Models are used to represent aspects of the real world for specific purposes, and mathematical models have opened up new approaches in studying the behavior and complexity of biological systems. However, modeling is often time-consuming and requires significant computational resources for data development, data analysis, and simulation. Computational modeling has been successfully applied as an aid for metabolic engineering in microorganisms. But such model-based approaches have only recently been extended to plant metabolic engineering, mainly due to greater pathway complexity in plants and their highly compartmentalized cellular structure. Recent progress in plant systems biology and bioinformatics has begun to disentangle this complexity and facilitate the creation of efficient plant metabolic models.

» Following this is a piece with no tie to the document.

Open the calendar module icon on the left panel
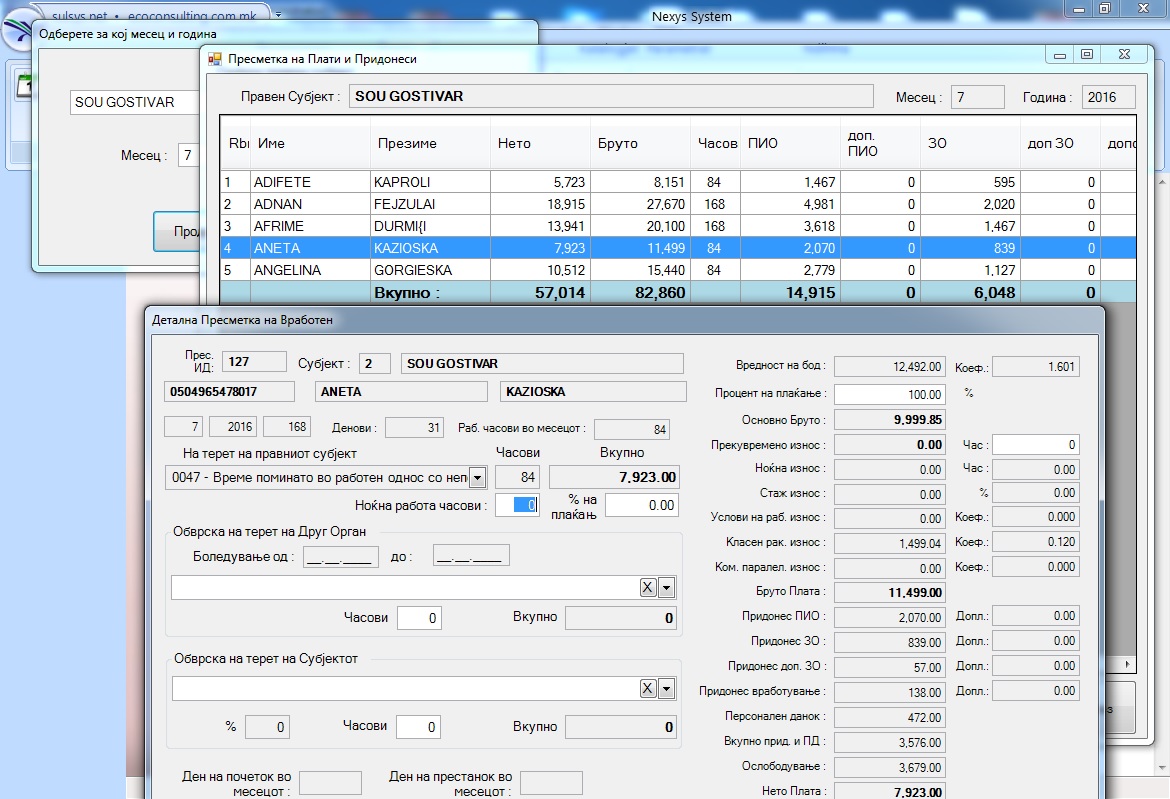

This review highlights several aspects of plant metabolic modeling in the context of understanding, predicting and modifying complex plant metabolism. We discuss opportunities for engineering photosynthetic carbon metabolism, sucrose synthesis, and the tricarboxylic acid cycle in leaves and oil synthesis in seeds and the application of metabolic modeling to the study of plant acclimation to the environment. The aim of the review is to offer a current perspective for plant biologists without requiring specialized knowledge of bioinformatics or systems biology.

Figure 1.

Steady State Modeling Approaches. (A) A model reaction consisting of three metabolites (M), three exchanges (b), and three internal reactions (v). (B) The reaction network represented in a stoichiometric matrix. (C) The network rewritten in matrix form based on the equations. (D) In a metabolic steady state, the product of the stoichiometric matrix (S) and the flux vector (v) returns a null vector (i.e., S.v = 0). Mass balance equations for each metabolite have been represented here. (E) Constraints (shown in gray) and solution space. With no constraints, the flux distribution of a biological network reconstruction may lie at any point in a solution space (i). FBA (ii) solves the equation S.v = 0 by calculating intracellular fluxes from the measurement of a limited number of input and output fluxes. The solution (black dot) requires the definition of an objective function. By applying EMA and EPA (iii), the irreversible fluxes are constrained to be non-negative (v ≥ 0), then the resulting space of flux distributions is a convex polyhedral cone, which represents the flux space of the metabolic system, containing all allowable flux distributions. MFA (iv) provides information concerning the contribution of a measured reaction (m) to the operational state of overall unmeasured fluxes and computes a metabolic flux vector specific for a particular growth condition (black dot).

Figure 2.

The Matrix and Figures Representing the Set of Three Elementary Modes and the Set of Two Extreme Pathways of the Network Depicted in Figure 1A. With respect to the equation S.v = 0, S denotes the matrix formed by regarding each elementary mode (EM) (A) or each extreme pathway (EP) (B) as a column, and v is the vector containing their respective activity. Notice that the two EPs are also EMs, but the EM3 can be expressed as a combination of the others. This occurs because EPs are a subset of EMs, but no EP can be reconstructed as a linear combination of other EPs. Each EM represents a stoichiometrically and thermodynamically feasible route to the conversion of substrates into products, which cannot be decomposed into simpler routes. EMA reveals the adaptability and robustness of the metabolic network and EPA represents the margins of the derived steady state flux cone.